I used a series of articles from Threads magazine #44, 45, 47 and 48 (December 1992 through August/September 1993) written by Suzanne Pierrette Stern to complete this dress form remodel.

Good-bye old me. My first thought about remodeling my dress form was just to remove the outside layer of muslin, create a new muslin and zip it over the old layers. Two things made me change my mind: 1. I’m making the form smaller and would need to remove padding, and 2. this method requires a layer of fusible interfacing to be pressed onto the padding so I couldn’t remove padding without removing the interfacing.

How can sewing be such an emotional process? As I’m deconstructing my old form it’s hard not to remember the first time I covered this form and what has changed in my life, and consequently my body, to bring me to this stage. In 1993 I was single and totally immersed in all the sewing methods that most sewists are now discovering. I was “temping” as a secretary so I could have the freedom to work on my bridal/special occasion sewing business. In 2008 my body has changed because of several life-changing circumstances. I had two children after the age of 40. For someone that really hates exercise this is not a good thing. When it finally looked like my body was returning to it’s pre-baby size, I was diagnosed with breast cancer. (A tough time but it’s been 3 ½ years and all is good.) For my final surgery a plastic surgeon remodeled my body. Tissue from my stomach was moved to create a new breast! That’s right. In my life breast cancer = tummy tuck! Not an option that I would choose but I think of it as a suitable reward. And finally, last summer I started counting calories – that’s all no special food restrictions, just counting the number of calories I consumed and setting a daily limit. The result is that I lost 17 pounds! I still can’t quite believe it. So now I have a body that is drastically different and my dress form, which I rely on heavily, also needs to be remodeled.

1. The foundation.
The article recommends using a form that is smaller than your body so that you can control the padding. My original form looks like this. I purchased my first form at an estate sale for about $15. The one in the photo was purchased at a flea market for $2. It’s nice because each of the segments can be pushed together or spread apart. For mine, I expanded it everywhere and then added padding (I didn’t lose that much weight!).

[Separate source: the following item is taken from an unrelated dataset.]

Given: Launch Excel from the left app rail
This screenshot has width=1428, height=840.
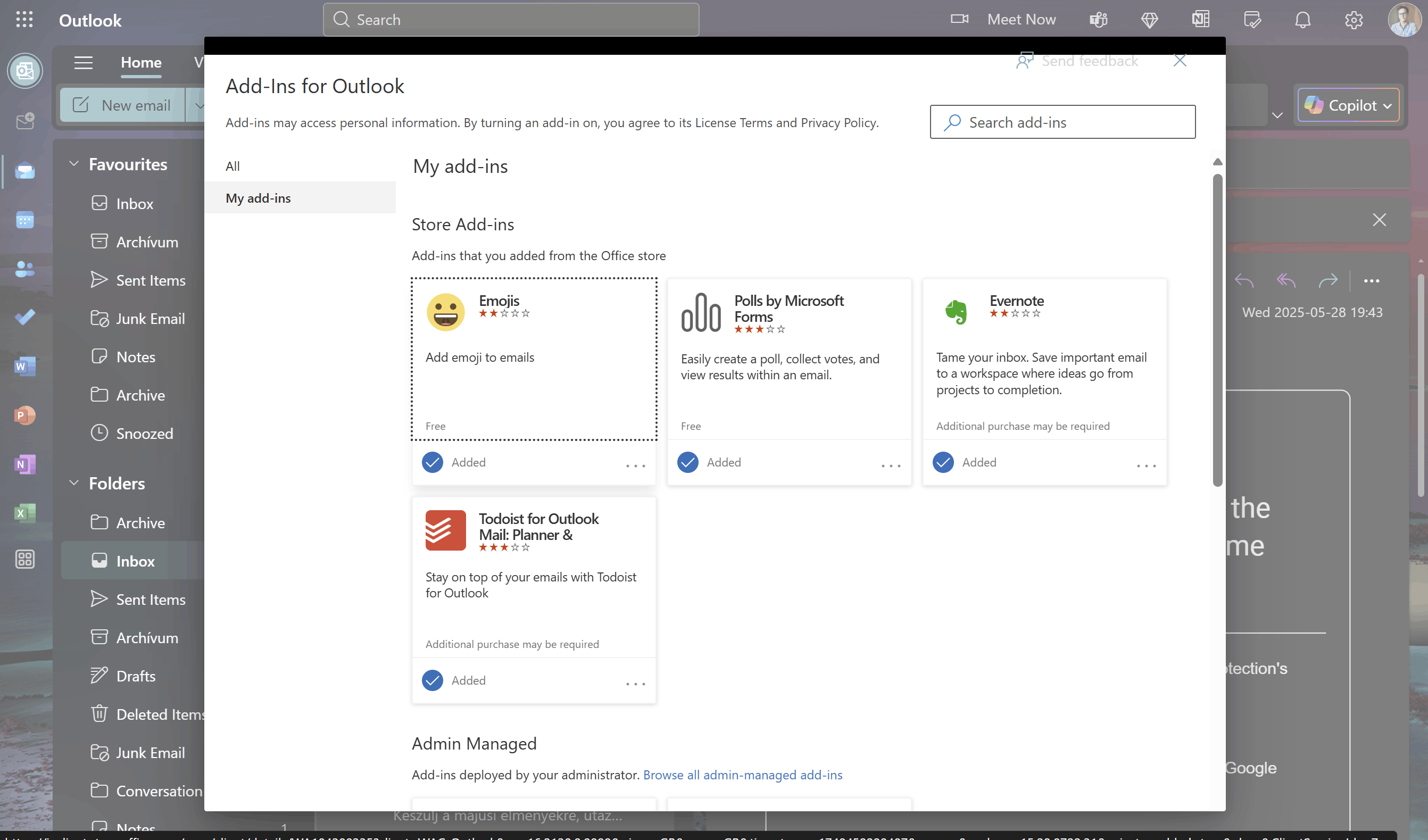Looking at the screenshot, I should [x=25, y=513].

And this is what was underneath the muslin.
Note the stacks of shoulder padding-compensation for an extremely low bust point (even in my 30's)!

2. Removing the interfacing.

I gently pulled away the layer of fusible interfacing. The author recommends using cotton batting and demonstrates the process using upholstery batting. This is because you can mold this batting into smooth formations. I did put a layer of polyester batting in some places and covered it with the cotton batting. I'm going to keep as much of the original as possible.

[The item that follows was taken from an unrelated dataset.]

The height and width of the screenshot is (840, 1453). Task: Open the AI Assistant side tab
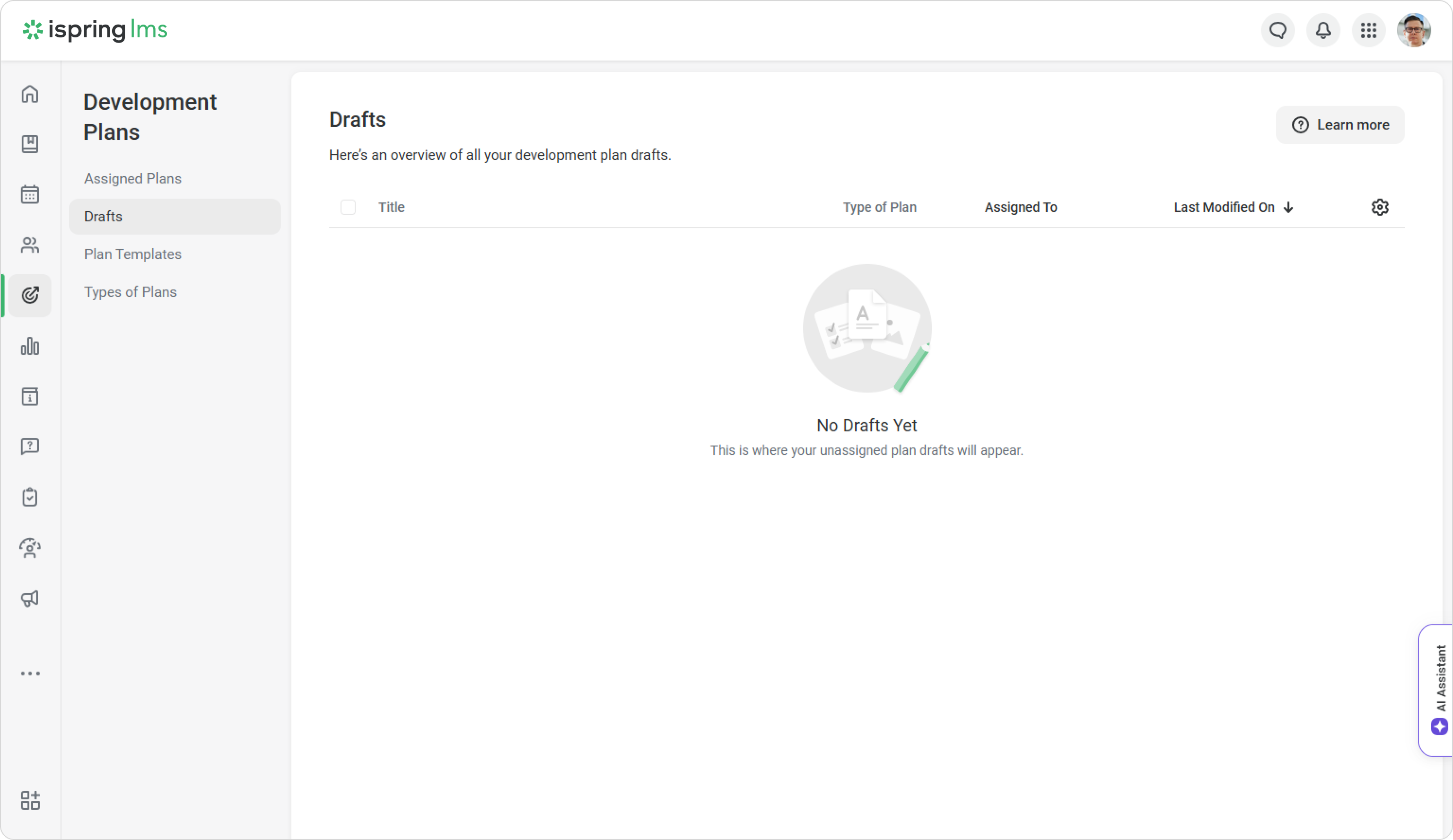(1439, 690)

Saturday, February 2, 2008

The Mission

Yesterday I was forced to leave school earlier than normal and decided to use the time to purchase some Simplicity patterns that were out of stock during the last sale. I happened to see a pretty boucle-sort-of-rayon fabric in a green I like for this spring. Didn't buy it stayed up there in my memory as I was browsing my patterns and looking at my spring wardrobe plan. On Saturday I was on a mission to purchase this fabric for a knee-length pencil skirt, with a jacket from this (OOP) McCall's and probably view F from OOP New Look #6518. So it won't be a surprise to anyone that I came home with this:
From there I decided to visit one of my favorite vintage/antique/second-hand stores. My mission there was to find a dresser for my son. Well, there weren't any dresser candidates but...

...this managed to come home with me. (Sorry for the monochromatic pix. Something's goofy with the scanner and everything thing was coming out in a lovely shade of pink. Sepia seemed to create more clarity with the images.) At just $1.00 a piece I was doubly excited to see that several are actually in my size, no grading!

I've got more I want to say, but it's almost supper time and I haven't sewn a thing all day!